Que conclure de ces échanges par médias interposés ? A l’évidence, le Vatican et la Chine mènent des négociations en vue d’une normalisation de leurs relations. La porte-parole du ministère chinois des Affaires étrangères évoque « les efforts » déployés par la Chine afin de mener « un dialogue constructif ». Le 21 novembre dernier, le Huanqiu Shibao (环球时报, quotidien à la ligne résolument nationaliste, plus connu à l’étranger sous le nom de Global Times), citait une source chinoise proche du dossier selon laquelle la Chine et le Saint-Siège avaient trouvé un accord concernant le mode de nomination des évêques de l’Eglise en Chine – l’un des principaux points d’achoppement de ce dossier.
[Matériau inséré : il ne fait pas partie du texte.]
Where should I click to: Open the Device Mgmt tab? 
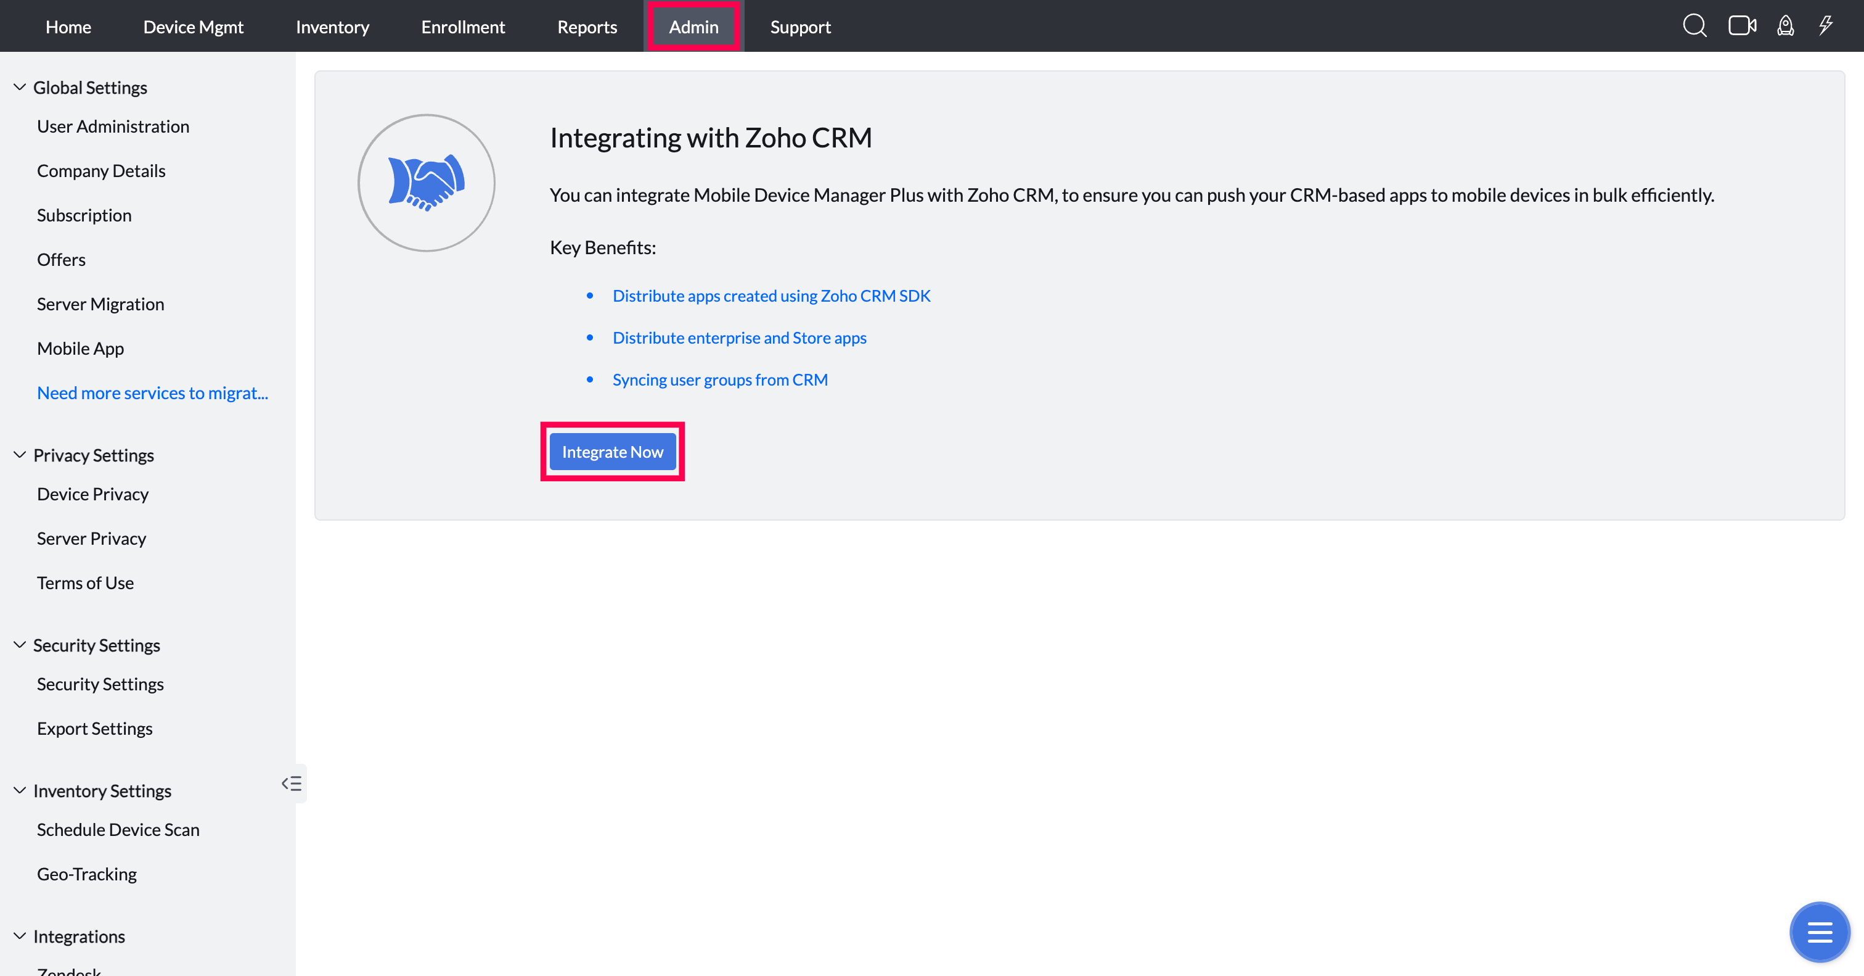pyautogui.click(x=193, y=27)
Dans le numéro de janvier 2015 de la Rivista San Francesco (Revue Saint François), le secrétaire d’Etat, le cardinal Pietro Parolin, qui suit les affaires chinoises de longue date, se félicite de l’avancée des négociations avec la Chine. « Nous sommes dans une phase positive », déclare-t-il, ajoutant : « J’irais jusqu’à dire que les perspectives sont prometteuses », sans cacher que « le chemin est encore long et n’est pas encore arrivé à son terme ». « Nous avons besoin d’adopter une approche théologique en ce qui concerne nos relations avec la Chine », confie-t-il encore, sans plus préciser sa pensée.
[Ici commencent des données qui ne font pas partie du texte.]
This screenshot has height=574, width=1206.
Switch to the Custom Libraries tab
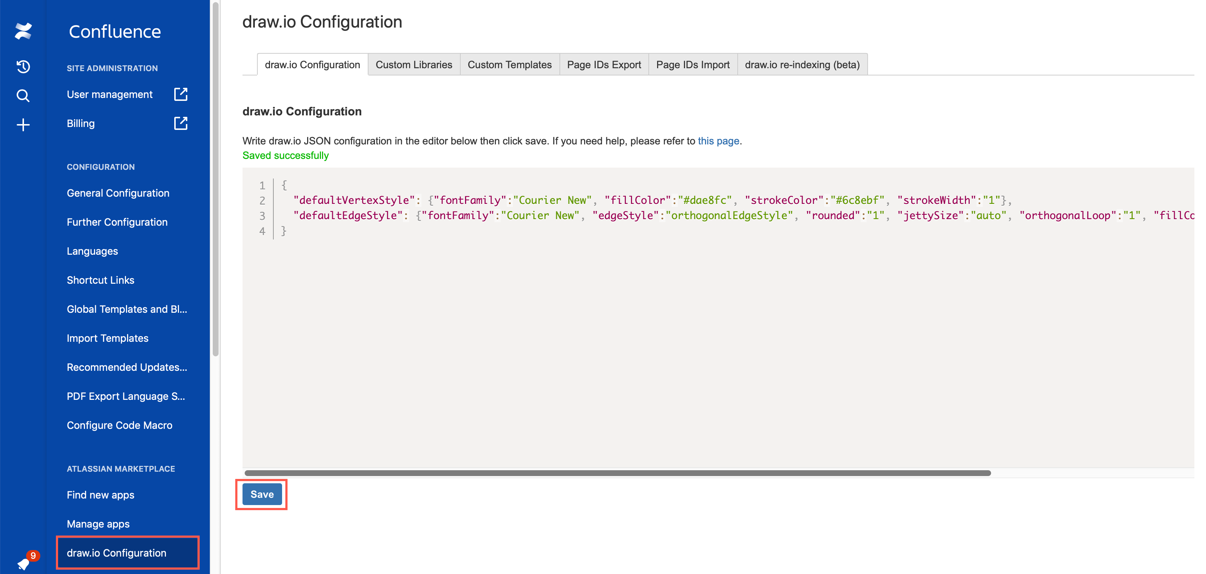(414, 65)
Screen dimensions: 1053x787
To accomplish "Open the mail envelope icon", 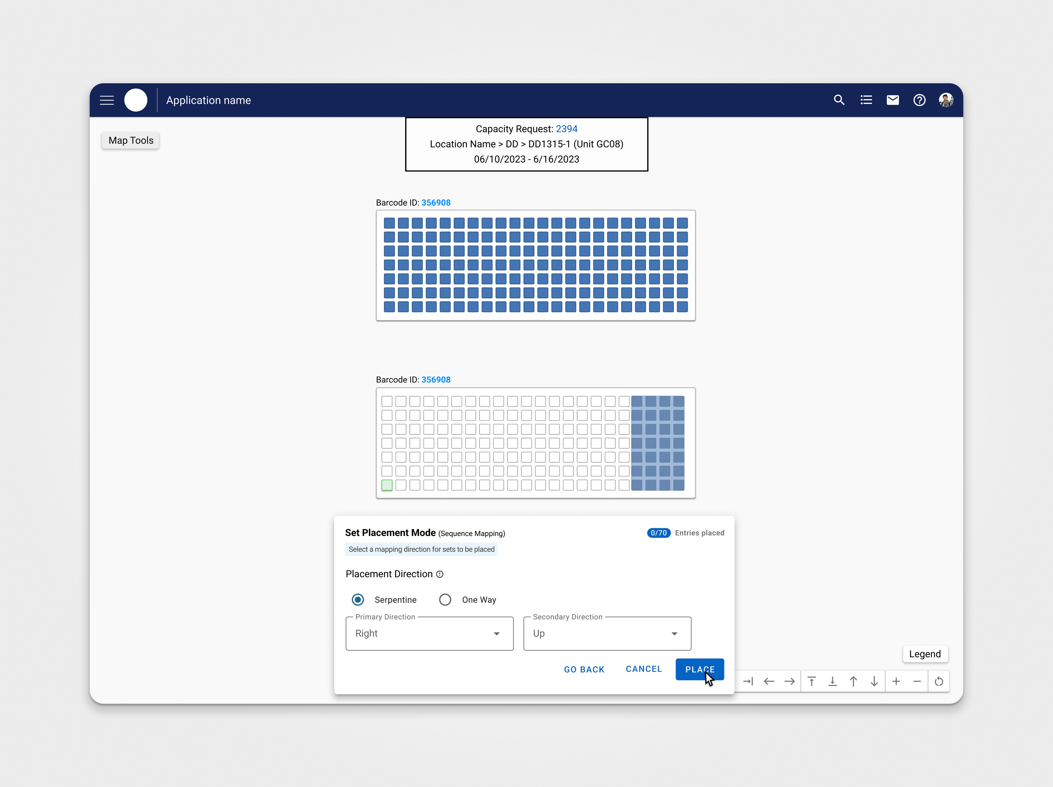I will pos(893,100).
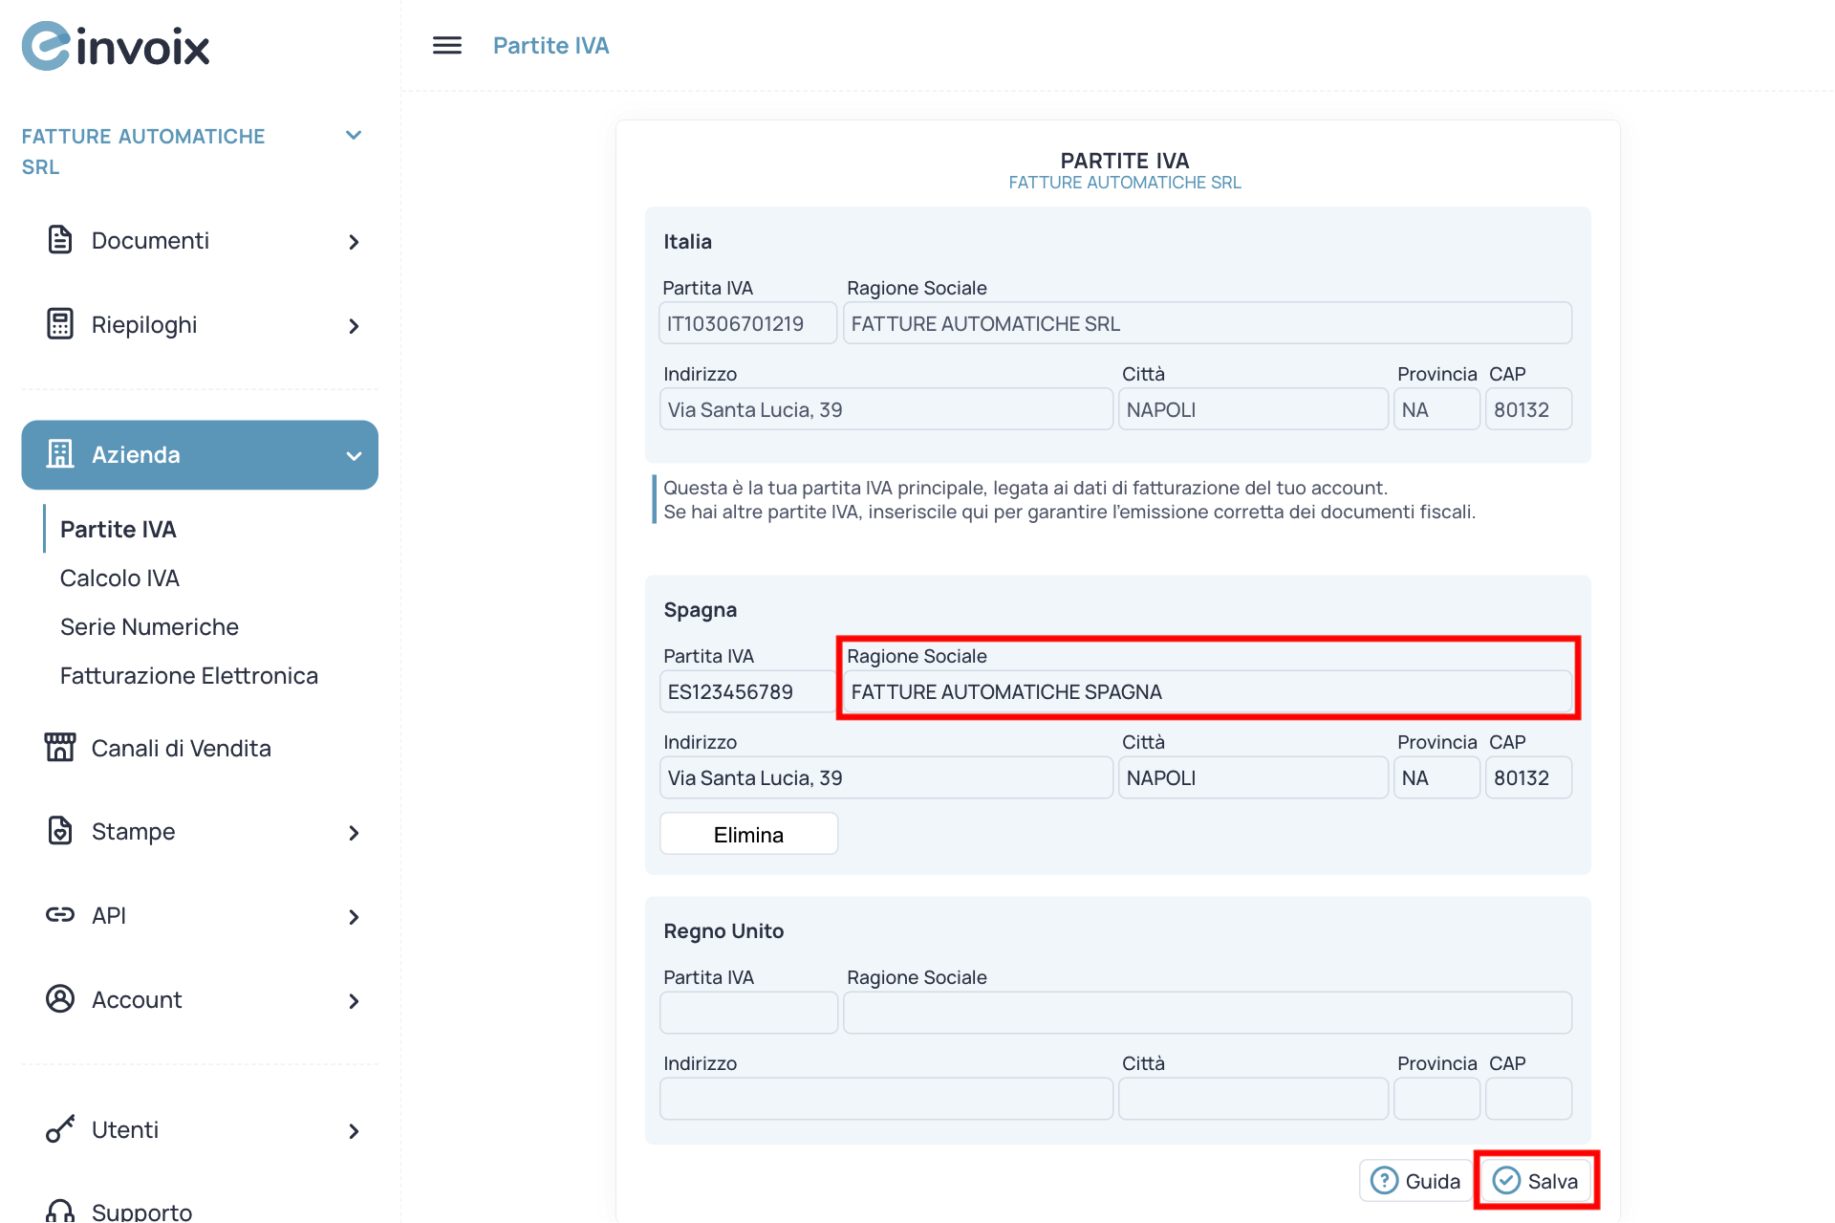
Task: Click the Documenti document icon
Action: point(59,240)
A en croire les uns et les autres, les négociations ont donc bien lieu et elles avancent dans un climat positif. A chaque fois que l’occasion s’en présente, le pape François n’hésite pas à dire sa volonté de se rendre en Chine, que ce soit lors du vol qui le ramenait de Séoul à Rome en août dernier ou lors de ce vol Manille-Rome. De plus, à Rome, le Saint-Siège use de la diplomatie culturelle : après la tournée du Chœur de la Chapelle Sixtine à Hongkong, Macao et Taipei, c’est au tour des « Archives secrètes » du Vatican. En décembre dernier, Mgr Jean-Louis Bruguès, bibliothécaire et archiviste du Vatican, a signé un accord de coopération avec la Bibliothèque nationale de Chine. Au micro de Radio Vatican le 21 décembre 2014, il s’exprimait en ces termes : « Avec la Chine ou mieux avec toute l’Asie, on doit procéder à une politique ‘des petits pas’ : le gouvernement chinois actuel a su que la Bibliothèque du Vatican avait 1 200 manuscrits chinois anciens de la dernière dynastie [celle des Qing]. Alors, ils nous ont demandé de numériser ces manuscrits. J’ai mis deux conditions : premièrement, qu’ils paient le coût de la numérisation ; et ensuite, l’organisation d’une exposition à Pékin à la fois du Saint-Siège et de la Chine communiste, malgré l’absence de relations diplomatiques. Ils viennent de me dire qu’on peut non seulement organiser une exposition à Pékin, mais aussi dans les grandes villes universitaires du pays. Ce sera en 2017. A mon avis, ces expositions – ce sont maintenant plusieurs expositions – pourraient être un premier petit pas vers une reconnaissance diplomatique mutuelle. » (1)

Pour autant, dans le cadre de ces négociations, chaque partie prend soin de délimiter publiquement son espace de liberté. Dans l’avion qui le ramène à Rome, avion qui venait de survoler le territoire chinois, le pape a affirmé sa liberté à recevoir à la date fixée par lui le dalaï lama. Depuis Pékin, dans un article publié le 22 janvier par le Huanqiu Shibao (Global Times), l’universitaire Xu Yihua, professeur à Fudan (Shanghai) et spécialiste de l’histoire du christianisme et des relations internationales, est cité pour dire qu’une rencontre du dalaï lama et du pape au Vatican « serait nécessairement interprétée comme un pas en arrière dans les relations bilatérales » entre la Chine et le Saint-Siège. Dans le même article toutefois, un autre universitaire, Yan Kejia, directeur de l’Institut des études religieuses de l’Académie des Sciences sociales de Shanghai, estimait que « la réaction modérée » manifestée par la Chine à l’annonce d’une future éventuelle entrevue entre le pape et le dalaï lama « laissait au Vatican une marge de manœuvre pour négocier » avec Pékin.